***** Available data
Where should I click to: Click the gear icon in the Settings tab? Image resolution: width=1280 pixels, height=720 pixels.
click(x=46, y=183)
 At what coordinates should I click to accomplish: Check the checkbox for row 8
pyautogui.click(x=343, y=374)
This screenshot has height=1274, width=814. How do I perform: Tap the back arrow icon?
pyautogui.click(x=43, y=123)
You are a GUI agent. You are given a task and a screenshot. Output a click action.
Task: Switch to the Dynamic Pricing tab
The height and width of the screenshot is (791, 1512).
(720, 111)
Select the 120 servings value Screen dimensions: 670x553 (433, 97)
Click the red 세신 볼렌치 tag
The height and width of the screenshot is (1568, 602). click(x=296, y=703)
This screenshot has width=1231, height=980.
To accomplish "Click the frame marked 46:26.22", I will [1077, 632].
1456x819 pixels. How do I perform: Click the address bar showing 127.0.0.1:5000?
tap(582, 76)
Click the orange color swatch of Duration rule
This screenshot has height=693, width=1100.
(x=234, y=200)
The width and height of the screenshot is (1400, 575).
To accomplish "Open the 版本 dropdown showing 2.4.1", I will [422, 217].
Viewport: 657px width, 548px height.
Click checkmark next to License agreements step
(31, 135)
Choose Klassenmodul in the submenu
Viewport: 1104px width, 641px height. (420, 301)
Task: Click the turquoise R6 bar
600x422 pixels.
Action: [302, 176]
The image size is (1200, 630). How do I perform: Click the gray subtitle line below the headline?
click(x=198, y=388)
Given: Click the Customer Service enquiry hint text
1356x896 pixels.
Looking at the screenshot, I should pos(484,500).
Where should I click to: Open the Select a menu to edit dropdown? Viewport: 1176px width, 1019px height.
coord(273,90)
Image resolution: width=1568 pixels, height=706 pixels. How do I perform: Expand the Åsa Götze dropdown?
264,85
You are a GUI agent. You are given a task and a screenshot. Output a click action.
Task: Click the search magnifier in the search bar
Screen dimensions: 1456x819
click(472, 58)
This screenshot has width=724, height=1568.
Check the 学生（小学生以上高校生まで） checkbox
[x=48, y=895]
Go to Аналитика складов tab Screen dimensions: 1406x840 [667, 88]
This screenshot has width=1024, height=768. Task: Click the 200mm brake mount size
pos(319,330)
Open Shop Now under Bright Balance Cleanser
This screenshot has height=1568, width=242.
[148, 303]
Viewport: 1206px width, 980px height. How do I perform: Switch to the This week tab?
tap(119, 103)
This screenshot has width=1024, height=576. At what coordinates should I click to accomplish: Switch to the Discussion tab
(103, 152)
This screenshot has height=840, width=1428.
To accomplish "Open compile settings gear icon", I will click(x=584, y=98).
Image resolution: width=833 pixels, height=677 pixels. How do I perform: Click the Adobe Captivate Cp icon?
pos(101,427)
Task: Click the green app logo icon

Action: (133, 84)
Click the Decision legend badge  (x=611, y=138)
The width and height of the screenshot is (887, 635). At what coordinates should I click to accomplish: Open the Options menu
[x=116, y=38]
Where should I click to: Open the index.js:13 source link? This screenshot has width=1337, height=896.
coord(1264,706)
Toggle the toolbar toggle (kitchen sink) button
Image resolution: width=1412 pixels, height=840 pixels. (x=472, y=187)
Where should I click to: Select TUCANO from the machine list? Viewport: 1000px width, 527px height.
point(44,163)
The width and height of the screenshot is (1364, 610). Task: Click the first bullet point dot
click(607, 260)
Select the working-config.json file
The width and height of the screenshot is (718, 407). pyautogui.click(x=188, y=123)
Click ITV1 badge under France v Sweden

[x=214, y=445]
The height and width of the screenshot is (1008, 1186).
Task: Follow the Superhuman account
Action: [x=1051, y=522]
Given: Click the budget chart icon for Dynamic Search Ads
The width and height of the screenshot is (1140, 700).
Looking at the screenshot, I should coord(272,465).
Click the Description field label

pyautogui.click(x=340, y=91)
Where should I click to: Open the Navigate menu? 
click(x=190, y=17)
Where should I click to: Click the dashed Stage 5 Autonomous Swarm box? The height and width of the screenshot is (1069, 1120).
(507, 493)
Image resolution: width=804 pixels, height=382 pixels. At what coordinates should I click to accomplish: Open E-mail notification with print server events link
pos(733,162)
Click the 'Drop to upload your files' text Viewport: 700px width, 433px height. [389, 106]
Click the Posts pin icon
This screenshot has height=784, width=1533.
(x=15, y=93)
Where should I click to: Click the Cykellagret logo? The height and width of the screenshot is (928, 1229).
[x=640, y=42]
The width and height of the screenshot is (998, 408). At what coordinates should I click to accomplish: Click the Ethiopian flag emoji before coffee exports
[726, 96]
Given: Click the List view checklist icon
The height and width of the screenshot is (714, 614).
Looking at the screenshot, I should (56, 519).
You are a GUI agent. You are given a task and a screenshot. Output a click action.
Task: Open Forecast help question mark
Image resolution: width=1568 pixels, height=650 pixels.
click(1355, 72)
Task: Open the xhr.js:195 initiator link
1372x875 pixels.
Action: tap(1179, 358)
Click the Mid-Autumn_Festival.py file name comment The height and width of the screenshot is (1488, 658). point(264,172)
**********
- Exercise goal -
Express the lines above as a JSON list of strings, one string per line, skipping any blank lines.

- Complete response -
[
  "Where should I click to: Click the gear icon in the Settings tab? Image resolution: width=1280 pixels, height=720 pixels.",
  "click(x=46, y=183)",
  " At what coordinates should I click to accomplish: Check the checkbox for row 8",
  "pyautogui.click(x=343, y=374)",
  "This screenshot has height=1274, width=814. How do I perform: Tap the back arrow icon?",
  "pyautogui.click(x=43, y=123)",
  "You are a GUI agent. You are given a task and a screenshot. Output a click action.",
  "Task: Switch to the Dynamic Pricing tab",
  "The height and width of the screenshot is (791, 1512).",
  "(720, 111)",
  "Select the 120 servings value Screen dimensions: 670x553 (433, 97)",
  "Click the red 세신 볼렌치 tag",
  "The height and width of the screenshot is (1568, 602). click(x=296, y=703)",
  "This screenshot has width=1231, height=980.",
  "To accomplish \"Click the frame marked 46:26.22\", I will [1077, 632].",
  "1456x819 pixels. How do I perform: Click the address bar showing 127.0.0.1:5000?",
  "tap(582, 76)",
  "Click the orange color swatch of Duration rule",
  "This screenshot has height=693, width=1100.",
  "(x=234, y=200)",
  "The width and height of the screenshot is (1400, 575).",
  "To accomplish \"Open the 版本 dropdown showing 2.4.1\", I will [422, 217].",
  "Viewport: 657px width, 548px height.",
  "Click checkmark next to License agreements step",
  "(31, 135)",
  "Choose Klassenmodul in the submenu",
  "Viewport: 1104px width, 641px height. (420, 301)",
  "Task: Click the turquoise R6 bar",
  "600x422 pixels.",
  "Action: [302, 176]",
  "The image size is (1200, 630). How do I perform: Click the gray subtitle line below the headline?",
  "click(x=198, y=388)",
  "Given: Click the Customer Service enquiry hint text",
  "1356x896 pixels.",
  "Looking at the screenshot, I should pos(484,500).",
  "Where should I click to: Open the Select a menu to edit dropdown? Viewport: 1176px width, 1019px height.",
  "coord(273,90)",
  "Image resolution: width=1568 pixels, height=706 pixels. How do I perform: Expand the Åsa Götze dropdown?",
  "264,85",
  "You are a GUI agent. You are given a task and a screenshot. Output a click action.",
  "Task: Click the search magnifier in the search bar",
  "Screen dimensions: 1456x819",
  "click(472, 58)",
  "This screenshot has width=724, height=1568.",
  "Check the 学生（小学生以上高校生まで） checkbox",
  "[x=48, y=895]",
  "Go to Аналитика складов tab Screen dimensions: 1406x840 [667, 88]",
  "This screenshot has width=1024, height=768. Task: Click the 200mm brake mount size",
  "pos(319,330)",
  "Open Shop Now under Bright Balance Cleanser",
  "This screenshot has height=1568, width=242.",
  "[148, 303]",
  "Viewport: 1206px width, 980px height. How do I perform: Switch to the This week tab?",
  "tap(119, 103)",
  "This screenshot has width=1024, height=576. At what coordinates should I click to accomplish: Switch to the Discussion tab",
  "(103, 152)",
  "This screenshot has height=840, width=1428.",
  "To accomplish \"Open compile settings gear icon\", I will click(x=584, y=98).",
  "Image resolution: width=833 pixels, height=677 pixels. How do I perform: Click the Adobe Captivate Cp icon?",
  "pos(101,427)",
  "Task: Click the green app logo icon",
  "Action: (133, 84)",
  "Click the Decision legend badge  (x=611, y=138)",
  "The width and height of the screenshot is (887, 635). At what coordinates should I click to accomplish: Open the Options menu",
  "[x=116, y=38]",
  "Where should I click to: Open the index.js:13 source link? This screenshot has width=1337, height=896.",
  "coord(1264,706)",
  "Toggle the toolbar toggle (kitchen sink) button",
  "Image resolution: width=1412 pixels, height=840 pixels. (x=472, y=187)",
  "Where should I click to: Select TUCANO from the machine list? Viewport: 1000px width, 527px height.",
  "point(44,163)",
  "The width and height of the screenshot is (1364, 610). Task: Click the first bullet point dot",
  "click(607, 260)",
  "Select the working-config.json file",
  "The width and height of the screenshot is (718, 407). pyautogui.click(x=188, y=123)",
  "Click ITV1 badge under France v Sweden",
  "[x=214, y=445]",
  "The height and width of the screenshot is (1008, 1186).",
  "Task: Follow the Superhuman account",
  "Action: [x=1051, y=522]",
  "Given: Click the budget chart icon for Dynamic Search Ads",
  "The width and height of the screenshot is (1140, 700).",
  "Looking at the screenshot, I should coord(272,465).",
  "Click the Description field label",
  "pyautogui.click(x=340, y=91)",
  "Where should I click to: Open the Navigate menu? ",
  "click(x=190, y=17)",
  "Where should I click to: Click the dashed Stage 5 Autonomous Swarm box? The height and width of the screenshot is (1069, 1120).",
  "(507, 493)",
  "Image resolution: width=804 pixels, height=382 pixels. At what coordinates should I click to accomplish: Open E-mail notification with print server events link",
  "pos(733,162)",
  "Click the 'Drop to upload your files' text Viewport: 700px width, 433px height. [389, 106]",
  "Click the Posts pin icon",
  "This screenshot has height=784, width=1533.",
  "(x=15, y=93)",
  "Where should I click to: Click the Cykellagret logo? The height and width of the screenshot is (928, 1229).",
  "[x=640, y=42]",
  "The width and height of the screenshot is (998, 408). At what coordinates should I click to accomplish: Click the Ethiopian flag emoji before coffee exports",
  "[726, 96]",
  "Given: Click the List view checklist icon",
  "The height and width of the screenshot is (714, 614).",
  "Looking at the screenshot, I should (56, 519).",
  "You are a GUI agent. You are given a task and a screenshot. Output a click action.",
  "Task: Open Forecast help question mark",
  "Image resolution: width=1568 pixels, height=650 pixels.",
  "click(1355, 72)",
  "Task: Open the xhr.js:195 initiator link",
  "1372x875 pixels.",
  "Action: tap(1179, 358)",
  "Click the Mid-Autumn_Festival.py file name comment The height and width of the screenshot is (1488, 658). point(264,172)"
]